Le National Farmers Union, un syndicat d’exploitants agricoles proche du parti démocrate, tient sa réunion de district dans l’arrière-salle d’un bar de Byron, dans le sud du Minnesota. Au-dessus de leurs assiettes bien garnies (épaisses tranches de jambon, maïs et purée maison, le tout garanti made in Minnesota), les mines des fermiers sont graves. « Nous sommes dans une situation très périlleuse en ce moment. On est bord du gouffre et le président nous y précipite. Sa politique cause vraiment des dégâts dévastateurs », constate Gary Wertish, président du syndicat dans le Minnesota, avant d’ajouter : « On entend constamment Donald Trump dire qu’on est en train de gagner, mais, sur le terrain, les fermiers perdent. Même les exploitants qui le soutiennent commencent à perdre patience. » Harold Willie, exploitant à proximité de Byron, renchérit : « Je connais un certain nombre de gens qui ont voté pour Donald Trump, et qui n’aiment pas la manière dont cette administration mène la guerre commerciale. Les compensations offertes par le gouvernement fédéral nous aident, mais ce n’est pas une stratégie à long terme. Nous voulons commercer, pas être aidés ! » Lors des élections de 2016, les fermiers avaient massivement voté pour Donald Trump, mais dans cette partie du Midwest touchée de plein fouet par la chute des cours des produits agricoles, le soutien à la politique du président commence à s’éroder.

« Les choses se dégradent, et elles se dégradent rapidement »

Au bureau des producteurs de maïs du Minnesota, près de Minneapolis, Brian Thalmann, qui dirige l’association, confirme la mauvaise passe que connaissent les producteurs, notamment affectés par la baisse de la demande d’éthanol, fabriqué à base de maïs. « La politique ne nous aide pas. Les choses se dégradent et elles se dégradent rapidement », lance-t-il avant d’expliquer : « 40 % de la production de maïs américain est destiné à la production d’éthanol. La réglementation sur les énergies renouvelables prévoyait l’introduction de près de cinquante-sept milliards de litres d’éthanol dans le système de distribution d’essence, mais depuis l’arrivée de Donald Trump au pouvoir, l’administration ne cesse de distribuer des exemptions aux raffineries. Résultat, le prix de l’éthanol a chuté et notre maïs perd un débouché essentiel. » Quatre-vingt-cinq raffineries ont obtenu le droit de contourner la loi depuis l’arrivée de Donald Trump au pouvoir, dont trente et une au cours de ce seul mois d’août. Selon le syndicat national des fermiers, cela correspond à une perte de quinze milliards de litres d’éthanol. Les producteurs américains espéraient par ailleurs profiter de l’expansion du marché chinois mais du fait de la guerre commerciale, celui-ci leur est pour l’instant inaccessible, et les Chinois se tournent vers d’autres contrées pour s’approvisionner. « Plus la négociation s’enlise, moins on aura de chance de récupérer ces parts de marché » analyse Brian Thalmann.

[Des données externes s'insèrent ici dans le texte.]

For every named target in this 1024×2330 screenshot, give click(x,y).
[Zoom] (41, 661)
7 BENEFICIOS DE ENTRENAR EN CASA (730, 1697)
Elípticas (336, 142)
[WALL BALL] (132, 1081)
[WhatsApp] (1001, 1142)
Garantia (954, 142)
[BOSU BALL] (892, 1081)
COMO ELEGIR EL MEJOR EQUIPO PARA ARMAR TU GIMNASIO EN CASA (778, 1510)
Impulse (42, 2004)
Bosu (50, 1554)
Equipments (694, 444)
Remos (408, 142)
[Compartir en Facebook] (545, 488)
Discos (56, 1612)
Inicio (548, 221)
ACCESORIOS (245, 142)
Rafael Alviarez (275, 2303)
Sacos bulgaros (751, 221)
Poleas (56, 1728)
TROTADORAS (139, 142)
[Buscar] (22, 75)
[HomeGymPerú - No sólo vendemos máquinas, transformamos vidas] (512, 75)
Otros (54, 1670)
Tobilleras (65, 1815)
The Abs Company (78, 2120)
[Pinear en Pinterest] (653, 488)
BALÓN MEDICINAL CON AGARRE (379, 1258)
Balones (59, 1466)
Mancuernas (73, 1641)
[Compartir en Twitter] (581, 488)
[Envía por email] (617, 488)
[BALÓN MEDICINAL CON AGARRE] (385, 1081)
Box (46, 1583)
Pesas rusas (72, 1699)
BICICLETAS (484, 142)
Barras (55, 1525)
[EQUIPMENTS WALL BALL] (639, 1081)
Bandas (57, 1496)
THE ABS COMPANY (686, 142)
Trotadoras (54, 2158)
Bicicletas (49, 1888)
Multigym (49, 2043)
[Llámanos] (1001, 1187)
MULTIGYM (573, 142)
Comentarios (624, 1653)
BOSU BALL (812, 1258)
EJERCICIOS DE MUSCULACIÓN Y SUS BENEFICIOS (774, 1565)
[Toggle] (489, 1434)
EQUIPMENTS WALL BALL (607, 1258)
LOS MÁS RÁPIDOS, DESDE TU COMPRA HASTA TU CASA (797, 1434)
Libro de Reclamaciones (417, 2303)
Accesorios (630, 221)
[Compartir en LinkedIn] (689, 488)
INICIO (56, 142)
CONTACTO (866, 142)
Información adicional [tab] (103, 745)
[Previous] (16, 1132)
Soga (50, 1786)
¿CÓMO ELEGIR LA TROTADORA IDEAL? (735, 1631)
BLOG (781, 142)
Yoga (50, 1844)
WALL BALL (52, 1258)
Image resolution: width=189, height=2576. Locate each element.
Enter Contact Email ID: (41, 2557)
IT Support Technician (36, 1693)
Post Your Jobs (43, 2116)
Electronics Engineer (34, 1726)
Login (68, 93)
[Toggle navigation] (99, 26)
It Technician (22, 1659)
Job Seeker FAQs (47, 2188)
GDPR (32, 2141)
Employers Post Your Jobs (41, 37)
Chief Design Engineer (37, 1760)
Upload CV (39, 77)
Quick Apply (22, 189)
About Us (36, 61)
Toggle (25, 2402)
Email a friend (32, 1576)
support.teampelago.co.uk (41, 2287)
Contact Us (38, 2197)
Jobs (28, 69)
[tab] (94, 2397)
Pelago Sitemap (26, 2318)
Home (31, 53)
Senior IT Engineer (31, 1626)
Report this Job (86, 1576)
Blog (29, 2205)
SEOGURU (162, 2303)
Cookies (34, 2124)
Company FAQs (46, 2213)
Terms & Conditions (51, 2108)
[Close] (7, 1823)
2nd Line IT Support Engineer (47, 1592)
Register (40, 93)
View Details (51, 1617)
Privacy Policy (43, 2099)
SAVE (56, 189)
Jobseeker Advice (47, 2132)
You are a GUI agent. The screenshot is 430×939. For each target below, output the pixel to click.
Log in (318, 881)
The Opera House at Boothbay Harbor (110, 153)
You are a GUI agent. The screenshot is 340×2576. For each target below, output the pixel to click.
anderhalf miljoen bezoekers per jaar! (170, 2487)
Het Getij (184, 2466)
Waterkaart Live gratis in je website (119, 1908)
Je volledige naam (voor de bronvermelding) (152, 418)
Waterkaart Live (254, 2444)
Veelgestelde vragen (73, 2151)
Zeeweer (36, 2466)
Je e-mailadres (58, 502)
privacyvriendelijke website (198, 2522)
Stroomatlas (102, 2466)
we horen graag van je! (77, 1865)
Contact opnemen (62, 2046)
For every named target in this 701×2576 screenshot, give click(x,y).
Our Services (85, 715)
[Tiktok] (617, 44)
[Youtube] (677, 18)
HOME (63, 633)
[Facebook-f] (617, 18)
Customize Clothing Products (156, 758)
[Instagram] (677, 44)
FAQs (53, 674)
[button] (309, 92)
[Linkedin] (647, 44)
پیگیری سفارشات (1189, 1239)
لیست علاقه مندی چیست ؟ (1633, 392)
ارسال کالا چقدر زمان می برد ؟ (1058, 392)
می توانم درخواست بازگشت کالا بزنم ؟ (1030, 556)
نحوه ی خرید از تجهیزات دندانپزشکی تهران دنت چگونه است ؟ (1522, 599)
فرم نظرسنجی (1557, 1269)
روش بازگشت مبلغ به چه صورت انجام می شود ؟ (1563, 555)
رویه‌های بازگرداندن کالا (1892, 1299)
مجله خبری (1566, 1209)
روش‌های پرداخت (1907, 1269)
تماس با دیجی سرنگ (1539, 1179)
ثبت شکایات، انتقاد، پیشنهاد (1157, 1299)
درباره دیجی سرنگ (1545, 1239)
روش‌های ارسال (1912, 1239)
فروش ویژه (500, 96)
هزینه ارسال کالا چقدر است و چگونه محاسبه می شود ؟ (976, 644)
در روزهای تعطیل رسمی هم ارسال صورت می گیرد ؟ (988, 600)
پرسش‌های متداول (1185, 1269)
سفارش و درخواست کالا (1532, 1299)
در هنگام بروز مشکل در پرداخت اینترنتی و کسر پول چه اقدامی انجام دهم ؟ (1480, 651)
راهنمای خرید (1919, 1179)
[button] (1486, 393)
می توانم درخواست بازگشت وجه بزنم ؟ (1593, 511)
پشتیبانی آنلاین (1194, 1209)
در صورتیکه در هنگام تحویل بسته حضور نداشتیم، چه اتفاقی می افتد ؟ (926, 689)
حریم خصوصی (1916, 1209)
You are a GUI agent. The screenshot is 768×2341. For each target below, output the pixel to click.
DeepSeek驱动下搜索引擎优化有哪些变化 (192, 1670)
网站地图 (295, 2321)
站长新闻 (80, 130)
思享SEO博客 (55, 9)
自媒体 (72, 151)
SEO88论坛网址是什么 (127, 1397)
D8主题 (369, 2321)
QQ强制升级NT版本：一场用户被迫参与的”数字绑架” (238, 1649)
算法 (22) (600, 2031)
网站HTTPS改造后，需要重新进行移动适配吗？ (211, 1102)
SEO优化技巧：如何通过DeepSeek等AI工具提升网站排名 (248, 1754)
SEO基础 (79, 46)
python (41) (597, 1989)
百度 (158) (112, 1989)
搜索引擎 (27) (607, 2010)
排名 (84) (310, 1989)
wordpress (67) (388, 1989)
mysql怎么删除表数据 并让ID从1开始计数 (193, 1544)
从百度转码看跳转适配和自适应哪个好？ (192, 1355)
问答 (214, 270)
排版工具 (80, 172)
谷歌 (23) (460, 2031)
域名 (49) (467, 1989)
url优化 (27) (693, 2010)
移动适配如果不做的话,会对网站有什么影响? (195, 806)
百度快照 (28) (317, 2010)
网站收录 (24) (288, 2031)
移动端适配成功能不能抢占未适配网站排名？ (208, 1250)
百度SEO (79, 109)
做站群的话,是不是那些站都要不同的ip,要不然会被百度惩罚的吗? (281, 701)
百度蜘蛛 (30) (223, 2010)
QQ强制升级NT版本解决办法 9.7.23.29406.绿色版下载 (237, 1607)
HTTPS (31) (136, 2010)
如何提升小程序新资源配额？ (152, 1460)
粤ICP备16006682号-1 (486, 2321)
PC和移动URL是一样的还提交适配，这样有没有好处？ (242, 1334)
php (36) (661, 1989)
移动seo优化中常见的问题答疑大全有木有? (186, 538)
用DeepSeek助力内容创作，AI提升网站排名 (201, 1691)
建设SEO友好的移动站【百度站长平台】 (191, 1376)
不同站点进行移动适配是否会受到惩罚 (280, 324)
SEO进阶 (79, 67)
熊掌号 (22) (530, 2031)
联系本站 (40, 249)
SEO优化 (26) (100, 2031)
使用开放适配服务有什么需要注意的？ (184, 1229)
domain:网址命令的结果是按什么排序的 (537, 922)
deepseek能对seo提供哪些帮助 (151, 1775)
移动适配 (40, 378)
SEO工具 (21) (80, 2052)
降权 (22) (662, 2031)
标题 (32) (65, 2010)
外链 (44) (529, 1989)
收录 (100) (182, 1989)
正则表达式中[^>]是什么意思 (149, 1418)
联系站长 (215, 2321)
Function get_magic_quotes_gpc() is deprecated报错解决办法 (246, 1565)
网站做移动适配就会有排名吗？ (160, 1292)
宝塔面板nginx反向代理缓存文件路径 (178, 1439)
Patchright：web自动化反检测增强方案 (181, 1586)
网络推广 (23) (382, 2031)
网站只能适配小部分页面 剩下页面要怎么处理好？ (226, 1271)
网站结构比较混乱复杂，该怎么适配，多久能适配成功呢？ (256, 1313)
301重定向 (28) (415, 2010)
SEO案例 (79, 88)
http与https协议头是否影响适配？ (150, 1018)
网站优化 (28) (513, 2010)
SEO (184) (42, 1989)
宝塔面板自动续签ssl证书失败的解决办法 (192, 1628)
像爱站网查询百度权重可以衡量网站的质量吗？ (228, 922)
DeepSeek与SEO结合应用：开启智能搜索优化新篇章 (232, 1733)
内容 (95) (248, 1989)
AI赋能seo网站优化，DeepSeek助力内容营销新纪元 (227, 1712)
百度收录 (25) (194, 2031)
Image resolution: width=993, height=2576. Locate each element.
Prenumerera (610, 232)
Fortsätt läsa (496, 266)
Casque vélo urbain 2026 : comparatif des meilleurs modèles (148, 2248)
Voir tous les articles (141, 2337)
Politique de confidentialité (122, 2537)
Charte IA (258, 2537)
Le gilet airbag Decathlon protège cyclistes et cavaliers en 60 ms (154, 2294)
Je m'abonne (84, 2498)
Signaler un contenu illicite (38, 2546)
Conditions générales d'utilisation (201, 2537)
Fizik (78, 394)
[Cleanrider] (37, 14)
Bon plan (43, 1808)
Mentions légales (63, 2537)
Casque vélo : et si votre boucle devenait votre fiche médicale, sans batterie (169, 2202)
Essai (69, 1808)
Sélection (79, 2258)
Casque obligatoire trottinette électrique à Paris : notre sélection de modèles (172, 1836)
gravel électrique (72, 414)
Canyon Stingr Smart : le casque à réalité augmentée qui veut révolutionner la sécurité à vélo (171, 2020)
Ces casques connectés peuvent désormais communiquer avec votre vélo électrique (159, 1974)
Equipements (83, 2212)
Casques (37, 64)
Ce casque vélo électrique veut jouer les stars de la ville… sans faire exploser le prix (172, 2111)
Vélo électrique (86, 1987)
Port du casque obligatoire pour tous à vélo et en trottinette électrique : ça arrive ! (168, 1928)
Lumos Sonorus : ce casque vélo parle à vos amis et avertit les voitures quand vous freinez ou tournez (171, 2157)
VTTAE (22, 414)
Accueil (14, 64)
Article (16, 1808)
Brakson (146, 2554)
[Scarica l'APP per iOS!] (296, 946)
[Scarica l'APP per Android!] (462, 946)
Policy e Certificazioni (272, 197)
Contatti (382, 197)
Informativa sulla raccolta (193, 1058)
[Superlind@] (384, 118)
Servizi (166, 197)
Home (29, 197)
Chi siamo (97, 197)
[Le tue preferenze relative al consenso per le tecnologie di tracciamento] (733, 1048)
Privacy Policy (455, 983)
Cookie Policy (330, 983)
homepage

Le directeur de l’Association des producteurs de soja du Minnesota, Joe Smentek partage la même inquiétude. « Nous avons vraiment hâte que cette guerre commerciale se termine. Nous avons été visés par les mesures de représailles de Pékin parce que nous exportions massivement en Chine, nous sommes pris en tenaille. Nous explorons de nouveaux débouchés, mais cela va prendre du temps pour les développer. Vraiment, si la bataille commerciale ne s’achève pas bientôt, on va commencer à voir des exploitations disparaître. » Avant l’ouverture des hostilités entre Washington et Pékin, la Chine achetait près d’un quart de la production américaine de soja.

Réunion syndicale de district à Byron.
Réunion syndicale de district à Byron. RFI/Anne Corpet

Une multitude de difficultés

Tout autour de Mankato, les champs de maïs et de soja se succèdent, dans une verte monotonie. Du fait des pluies abondantes au printemps, les semences ont été tardives et les récoltes se font attendre. À l’arrière de sa grange, Warren Crown transborde son maïs dans un camion, et peste contre les exemptions accordées aux raffineries. « L’industrie du pétrole a toujours bien gagné de l’argent, je ne pense pas qu’ils avaient besoin de ce coup de pouce. Nous avons investi dans l’industrie de l’éthanol parce qu’on nous avait garanti ce débouché, et maintenant ils nous en privent ! Ce n’est pas une bonne manière de gouverner. » L’exploitant a beau souffrir de la politique de l’administration fédérale, il assume son vote en faveur de Donald Trump et continue de soutenir le président, notamment dans la guerre commerciale engagée contre la Chine. « Je sais que cela va nous coûter cher, mais c’est ce qu’il y a de mieux pour l’Amérique. Si nous ne faisons rien, la Chine va mettre la main sur notre réseau internet, nos téléphones... C’est une guerre technologique, mais si nous ne traitons pas le problème maintenant, je pense qu’on en viendra aux armes. Et je ne veux pas voir ça. »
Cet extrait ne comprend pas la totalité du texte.